This piece commemorates the early Chinese in America, their labors to construct the transcontinental railroads railroad construction, and their unjust suffering. It consists of an antique train truck and abstracted representation of 100 ash boxes, a reference to the Chinese workers who died while building the railroads.
Shipment to China was created to commemorate the Chinese laborers who were instrumental in building the transcontinental railroad in the United States. Starting in the mid-1860’s, thousands of Chinese came to the US to work on the country’s expanding railroad lines. In addition to dangerous, sometimes fatal working conditions, many Chinese laborers were threatened and killed during anti-Chinese expulsion movements.
After a Chinese worker died, the ashes of the deceased were often sent back to China in boxes, so that they could be buried next to their ancestors. This piece refers to that practice. Each “box” represents a worker. The majority of boxes are anonymous; however a few choice names and dates powerfully connect us to the past and the people who gave their lives to build the railroad and the West.
After connecting the city to the nation by building the Northern Pacific Railroad (NPRR), many Chinese workers settled in the growing city. But national sentiment began to turn against these immigrants, and in Tacoma, the Chinese community was intentionally expelled after anti-Chinese sentiment turned violent. Led by Tacoma’s Mayor, the Chinese community of 600 was driven out of town on November 3, 1885. After the riot, the Chinese District, sometimes called Little Canton, lay in smoldering ruins. This horrific event, and the complicit role of the City’s leaders, led this kind of expulsion to be known as the “Tacoma Method” nation-wide.
A native of China, Haiying Wu was a professional sculptor before emigrating to the US. In 1989, he participated in demonstrations in his hometown of Chengdu, getting caught in the square when the military attacked demonstrators. Wu emigrated to the U.S. in the same year. He created this piece while a graduate student at the University of Washington. A prolific artist, his work can be found in Seattle, Lynnwood, Tacoma, Redmond, and in Chengdu, in the Sichuan province of China.
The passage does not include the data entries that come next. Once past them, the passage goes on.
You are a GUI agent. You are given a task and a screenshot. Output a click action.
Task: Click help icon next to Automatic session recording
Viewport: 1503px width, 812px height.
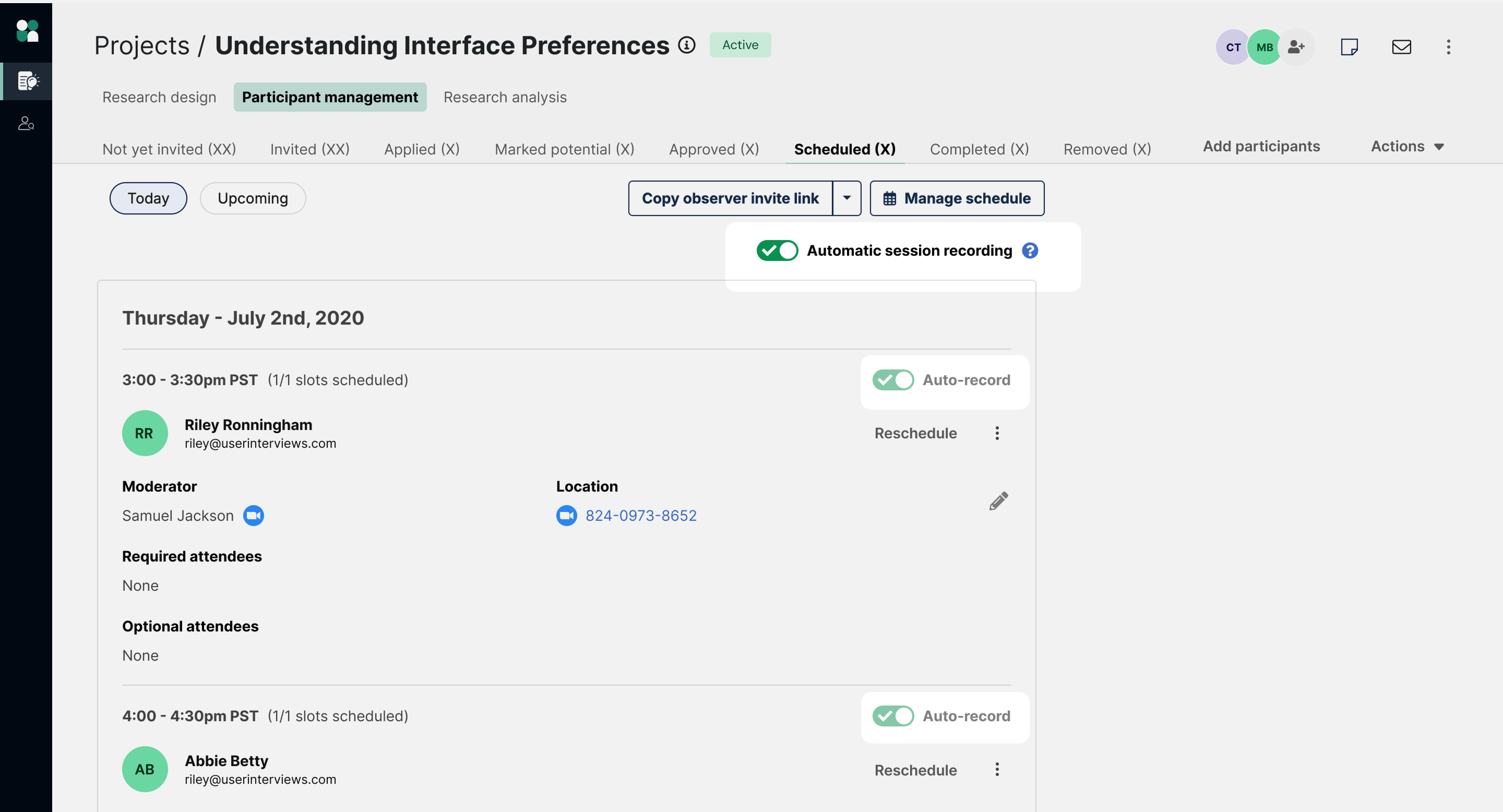pyautogui.click(x=1030, y=250)
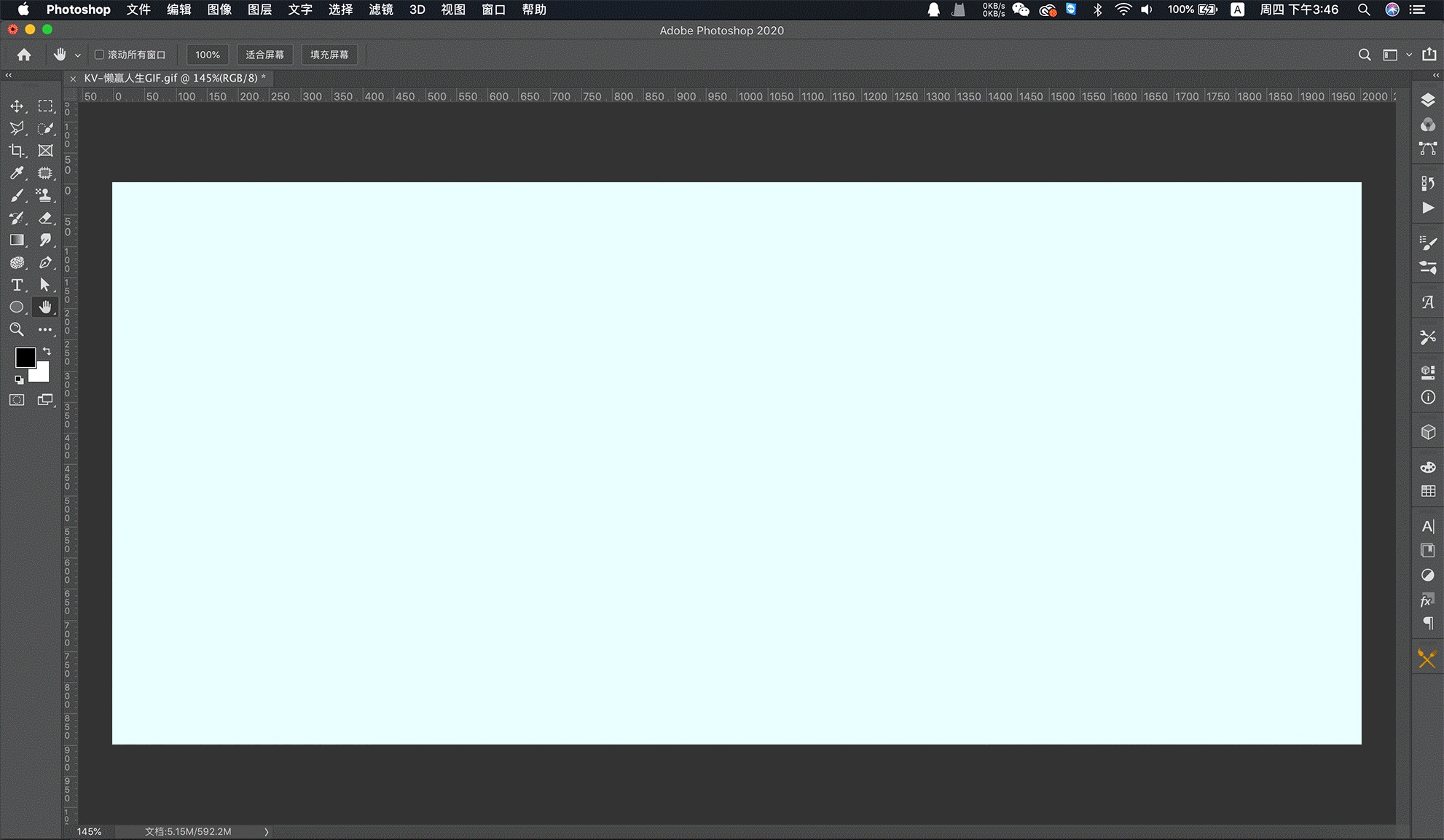Select the Crop tool
The image size is (1444, 840).
pyautogui.click(x=17, y=151)
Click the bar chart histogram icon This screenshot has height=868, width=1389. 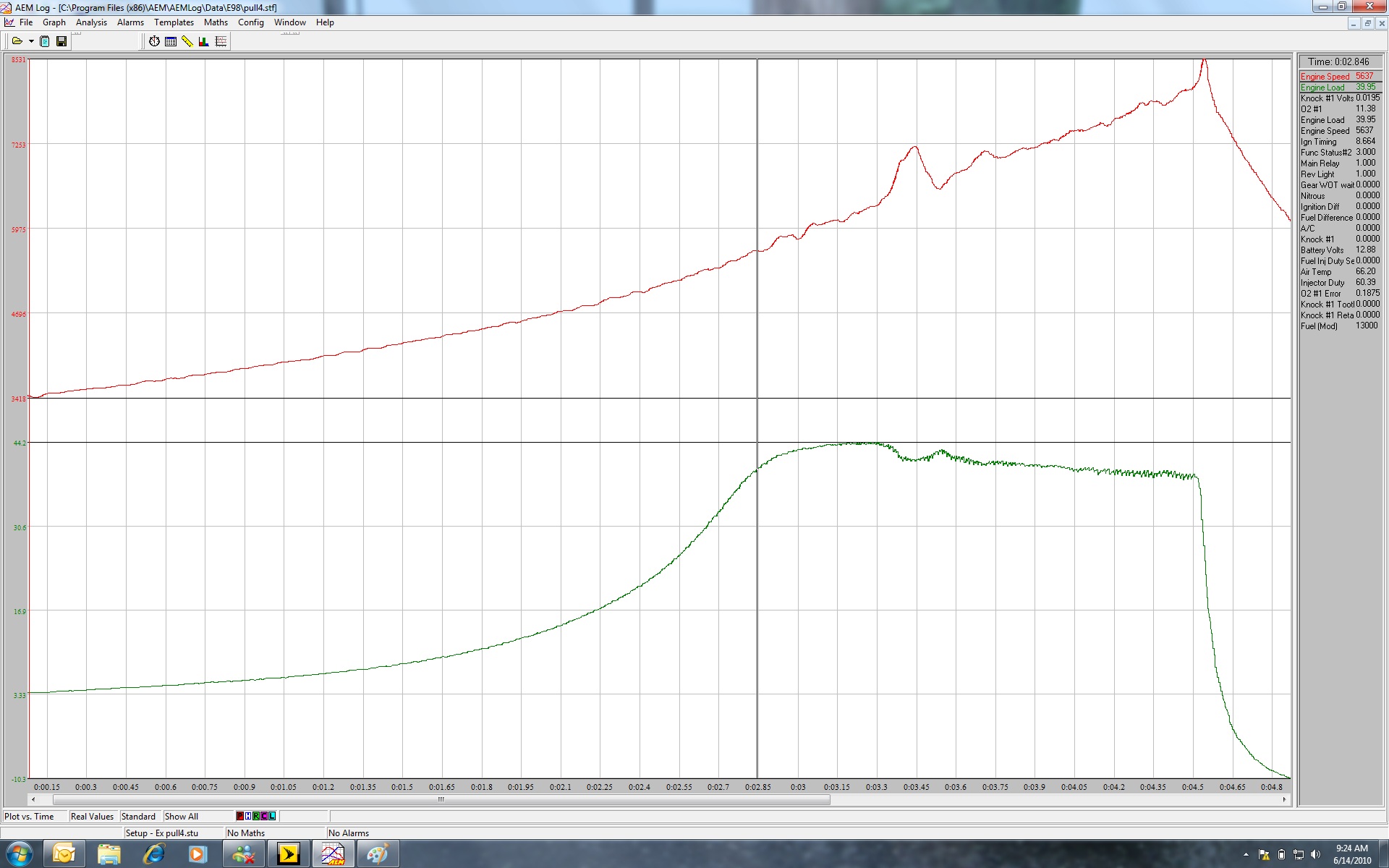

According to Wu,“This piece shows the bitterness of the Chinese experience in America during that time, for the railroad built by their efforts was the same transportation used to carry them out of Tacoma.”
Thanks to the Chinese Reconciliation Project Foundation for contributing this important piece for exhibition on the Prairie Line Trail, now displayed on the very tracks that the Chinese worked tirelessly to build.